For comparison, it seems the smallest portable MRI presently are ~600kg, like the Hyperfine Swoop https://hyperfine.io/swoop/overview (not affiliated).
I’m not totally sure what makes this result so novel but also that’s probably due to my ignorance. Hyperfine qubits are pretty common using neutral atoms, and you can do imaging on the hyperfine states. Is the novelty here that the electron spin is on resonance with the nuclear spin and that it’s done with STM? I guess I don’t see how pump-probe is so much more direct than using an imaging transition.
CTRL+F "entanglement". Disappointed.
No interstellar comms for us.
Entanglement isn't particularly useful for communication, you can't send bits without sending photons (or similar) physically. Quantum mechanics doesn't permit ansibles as far as anyone knows.
While the second and third parts if your comment are complete true, the first part
> Entanglement isn't particularly useful for communication
I would say is false. Entanglement lets you do some fun and theoretically useful stuff for communication tasks. At the most basic level sharing entanglement lets you upgrade a classical communication channels you have into a quantum one (sending 2 bits and burning an entangled pair lets you send a qubit). You can do increasing fancy stuff if you so wish, if you are sufficiently paranoid you might be interested in device independent cryptography, which is only possible because of entanglement.
Yes, they are fun, but not notably useful, at least not yet. And only useful for pretty specialized tasks like key exchange.
I am unable to grasp why FTL communication would break causality, it's like my brain just refuses to accept it. Seriously, I've had it explained several times over the years.
Its probably mostly because you have an intuitive idea that there is some concept of "now" which is independent of the observer.
In special relativity this global "now" isn't a thing. It doesn't exist. There is no global now. Different observers who are in different places and/or moving at different speeds will describe different events as simultaneous.
In particular say we have an observer who sees an event A happening at time 0, and a second event (call it B) at time t and the distance between them is greater than c t. Then you can find observers who see A happening first, B happening first or the two happening at the same time. However all observers will agree that the distance between the events was greater than c times the time between them.
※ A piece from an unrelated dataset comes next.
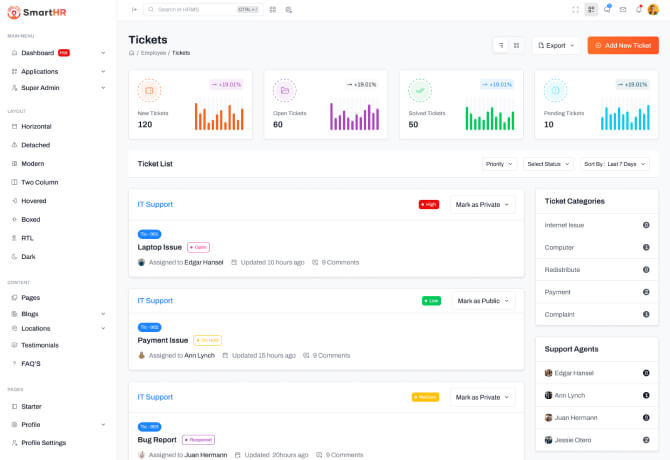The image size is (670, 460).
Task: Open the apps grid icon beside search
Action: [x=273, y=9]
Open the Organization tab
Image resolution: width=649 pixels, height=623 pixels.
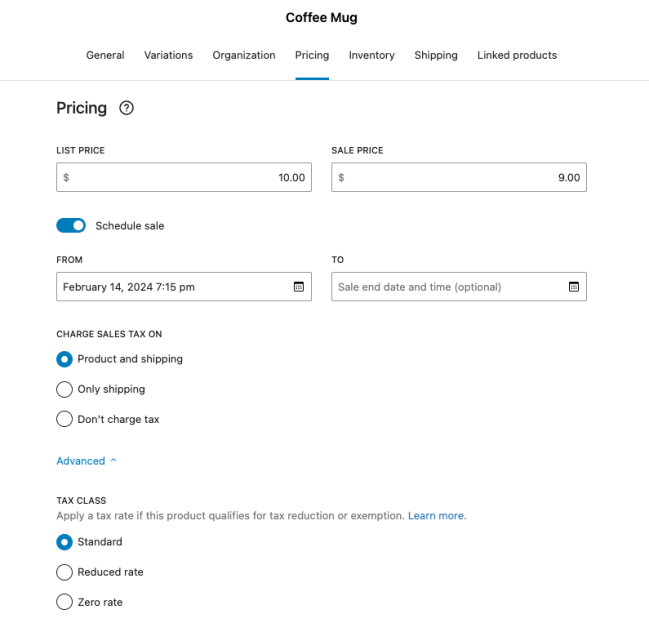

This seems like it would cause problems with causality, but it doesn't because we need the distance to be greater than c times the time, which means no lightspeed signal could get from A to B. If you allow ftl communication then this "escape" doesn't work anymore, and causality can be explicitly broken.
When you communicate, you're sending energy - whether it's sound waves or radio waves or whatever. Energy can't travel faster than c through spacetime. Now if you manipulate spacetime, such as a wormhole or whatever, then the end result can effectively appear as if it's FTL but its still going at c, its just traveling through less/compressed space.
If you did manage FTL communication, it seems like it might let you detect the notional absolute rest frame, so you'd be breaking special relativity anyway.
That post is very straightforward, thank you!
You can't grasp this because there is no FTL communication. Quantum entanglement does not enable FTL communication, and wormholes etc. are entirely theoretical.
It doesn't even enable STL communication, other than eg superdense coding and similar. But that's not what people mean when they think entanglement can be used for communication.
Is it the issue or is it rather than any measurement of entangled quantum state change is modifying the measurement to the extent that there is a chicken and egg problem?
Basically reading quantum data is also a write operation?
The issue the person above is alluding to is known as the no communication theorem.
It has a wiki page
https://en.m.wikipedia.org/wiki/No-communication_theorem
But the upshot is basically that entanglement doesn't let you do anything unless you send some classical data as well.
Thanks. The reason still seem to be related to the uncertainty principle although I am not sure.
The same way they explain no-cloning but it seems to be analogous to identity within a system with interaction from neighboring data. Ultimately there is no pure independent state. Data always exists within context. Hence causality and spatial preservation (no instant physical teleportation as far as is currently understood). (in very layman's terms)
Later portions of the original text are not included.